BRIEF 1: Output the stretch of the EPA startup and shutdown excerpt from "The EPA also" through "78 FR 7198-99.)", word for word.

PAGE EXCERPT:
In response to petitions for reconsideration received on the March
2011 NESHAP, the EPA proposed definitions of ``startup'' and
``shutdown'' in December 2011 that were based on load specifications.
The EPA received comments on the proposed definitions stating that load
specifications within the definitions were inconsistent with either
safe or normal (proper) operation of the various types of boilers and
process heaters encountered within the source category. As the basis
for defining periods of startup and shutdown, a number of commenters
suggested that the EPA instead use the achievement of various steady-
state conditions. The definitions in the January 2013 final rule
addressed these comments by defining startup and shutdown based on the
time during which fuel is fired in a boiler or process heater for the
purpose of supplying steam or heat for heating and/or producing
electricity or for any other purpose. As explained in the preamble to
the January 2013 final rule, the EPA believes these definitions are
appropriate because boilers and process heaters function to provide
steam or heat; therefore, boilers and process heaters should be
considered to be operating normally at all times steam or heat of the
proper pressure, temperature and flow rate is being supplied to a
common header system or energy user(s) for use as either process steam
or for the cogeneration of electricity.
The EPA also proposed work practices for startup and shutdown
periods in the December 2011 notice, which generally required employing
good combustion practices. In the January 2013 final rule, the EPA
revised the proposed work practice standards after consideration of
comments received. Among other things, the revised final work practice
standards required sources to combust clean fuels during startup and
shutdown periods and required sources to engage air pollution control
devices (APCDs) when coal, biomass or heavy oil are fired in the boiler
or process heater. (See 78 FR 7198-99.)
We are granting reconsideration on the definitions of startup and
shutdown and the work practices that apply during these periods that
are in the January 2013 final rule and are also proposing certain
revisions to these aspects of the startup and shutdown provisions that
are in the January 2013 final rule. We are also proposing an alternate
definition of startup and an alternate work practice provision
regarding the engaging of pollution control devices.
1. Definitions
We are soliciting comment on the definition of startup and shutdown
that were promulgated in the January 2013 final rule, with the
clarifying revisions explained below. We are proposing to revise the
definitions of startup and shutdown in this reconsideration notice as
set forth in 40 CFR 63.7575. Petitioners asserted that the final rule's
definitions of startup and shutdown were not sufficiently clear. We are
proposing to revise the definitions as explained below.

RECORDS:
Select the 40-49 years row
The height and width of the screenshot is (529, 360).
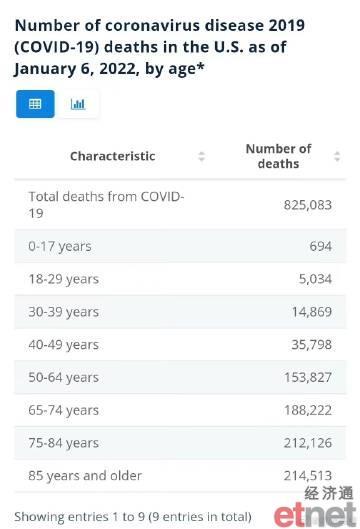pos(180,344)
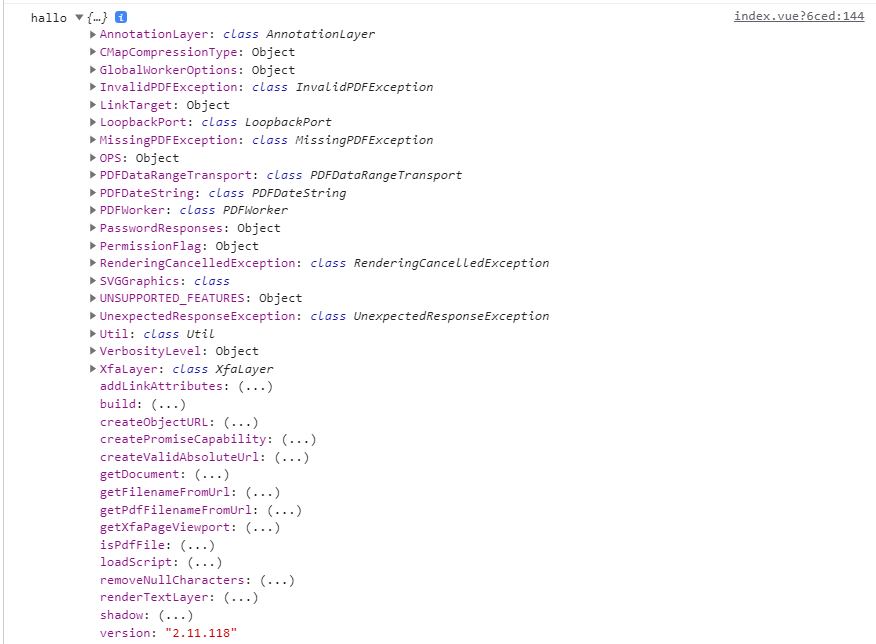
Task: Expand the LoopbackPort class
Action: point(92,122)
* * *
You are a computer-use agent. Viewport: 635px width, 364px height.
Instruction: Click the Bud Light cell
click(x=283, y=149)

BRIEF 2: Return the stretch of the records from the line containing "Select the 40-49 years row" through the line containing "Action: point(92,122)", both lines included, exactly as they appear, but leave out the pictures.

REPLY 1:
The EPA also proposed work practices for startup and shutdown
periods in the December 2011 notice, which generally required employing
good combustion practices. In the January 2013 final rule, the EPA
revised the proposed work practice standards after consideration of
comments received. Among other things, the revised final work practice
standards required sources to combust clean fuels during startup and
shutdown periods and required sources to engage air pollution control
devices (APCDs) when coal, biomass or heavy oil are fired in the boiler
or process heater. (See 78 FR 7198-99.)

REPLY 2:
Select the 40-49 years row
The height and width of the screenshot is (529, 360).
pos(180,344)
Task: Expand the LoopbackPort class
Action: point(92,122)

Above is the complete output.